# Panorámicas de Piura



## Skypiura (May 5, 2005)

aqpboy45 said:


> View attachment 1130730
> 
> Bonita esta toma. Qué zona es? No parece el centro de Piura


No es el centro, es la zona oeste de la ciudad.


----------



## SKyPeru3 (May 3, 2020)

aqpboy45 said:


> View attachment 1130730
> 
> Bonita esta toma. Qué zona es? No parece el centro de Piura


Esa zona está pasando el centro de Piura empieza desde la avenida Gullman.


----------



## SKyPeru3 (May 3, 2020)

La avenida Sánchez Cerro.
Créditos: EPIC.


----------



## sebvill (Apr 13, 2005)

Me gustó tanto la foto que le puse like dos veces 

Me hace acordar a los pininos de ciudades mexicanas como Queretaro o Chihuahua antes de despegar. Industria, infraestructura vial y algunos edificios desperdigados.


----------



## Skypiura (May 5, 2005)

sebvill said:


> Me gustó tanto la foto que le puse like dos veces
> 
> Me hace acordar a los pininos de ciudades mexicanas como Queretaro o Chihuahua antes de despegar. Industria, infraestructura vial y algunos edificios desperdigados.

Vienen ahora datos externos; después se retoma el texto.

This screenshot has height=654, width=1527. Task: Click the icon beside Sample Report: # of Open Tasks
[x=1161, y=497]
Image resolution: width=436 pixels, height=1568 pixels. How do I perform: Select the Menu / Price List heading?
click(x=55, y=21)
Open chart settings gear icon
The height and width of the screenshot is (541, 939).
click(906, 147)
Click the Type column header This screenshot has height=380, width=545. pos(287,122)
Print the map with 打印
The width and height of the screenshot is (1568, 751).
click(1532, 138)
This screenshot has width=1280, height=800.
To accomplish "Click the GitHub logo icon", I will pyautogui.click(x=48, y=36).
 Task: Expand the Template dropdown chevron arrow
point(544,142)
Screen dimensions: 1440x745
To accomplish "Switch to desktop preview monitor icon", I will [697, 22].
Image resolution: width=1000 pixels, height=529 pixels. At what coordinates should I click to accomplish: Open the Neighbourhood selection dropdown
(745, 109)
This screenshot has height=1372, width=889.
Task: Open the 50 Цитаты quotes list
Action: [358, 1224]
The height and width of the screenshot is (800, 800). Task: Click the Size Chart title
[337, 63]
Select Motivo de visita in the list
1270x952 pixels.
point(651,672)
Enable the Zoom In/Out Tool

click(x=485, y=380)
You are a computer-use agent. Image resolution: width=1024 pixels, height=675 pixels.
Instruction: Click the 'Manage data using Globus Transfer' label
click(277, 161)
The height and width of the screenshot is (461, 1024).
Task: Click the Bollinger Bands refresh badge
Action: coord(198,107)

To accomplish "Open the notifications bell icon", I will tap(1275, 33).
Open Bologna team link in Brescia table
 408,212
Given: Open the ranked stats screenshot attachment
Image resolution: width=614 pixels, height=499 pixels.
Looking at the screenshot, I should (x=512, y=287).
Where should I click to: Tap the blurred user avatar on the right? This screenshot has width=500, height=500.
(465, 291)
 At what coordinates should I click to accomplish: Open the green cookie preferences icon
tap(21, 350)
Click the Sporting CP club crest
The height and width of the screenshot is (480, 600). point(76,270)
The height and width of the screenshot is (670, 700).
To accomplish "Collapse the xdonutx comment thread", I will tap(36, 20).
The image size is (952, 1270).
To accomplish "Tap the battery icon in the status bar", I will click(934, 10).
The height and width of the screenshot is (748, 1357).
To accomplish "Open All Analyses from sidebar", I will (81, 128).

De acuerdo contigo, los nuevos edificios de Piura están en diferentes zonas de la ciudad. Muy a parte de sus edificios en el centro están en los alrededores del real plaza(Lyz Business, Ipae, UTP, Santa Ana y por el momento sus 2 edificios de Céntrika de 10 y 13 pisos), en el extremo oeste distrito 26 de Octubre varias torres de 12 pisos Sol de Piura, En santa margarita hay dos o 3 edificios de 9 pisos, en la zona norte los ejidos las 3 torres de Upao y edifica, hotel tierra en el Chipe. Y en la zona norte de Castilla hay otro proyecto en pie de dos torres de oficinas de 15 pisos. Hecho mención los edificios a partir de 9 pisos por donde están ubicados. Muy a parte en varias zonas hay edificios de 7 y 8 pisos que son edificios nuevos.
Por ser una ciudad plana es bien difícil ver una sola toma de la ciudad con todos sus edificios.


----------



## uomo_111 (Oct 30, 2007)

Piura tiene una gran proyección, la ciudad se ve muy bien.


----------



## jorgelff (Mar 11, 2019)

Zona norte de la ciudad.


----------



## Skypiura (May 5, 2005)

El entorno se ve todo verde, se puede ver los 3 edificios de la Upao y más al fondo los edificios de la Av. Vice.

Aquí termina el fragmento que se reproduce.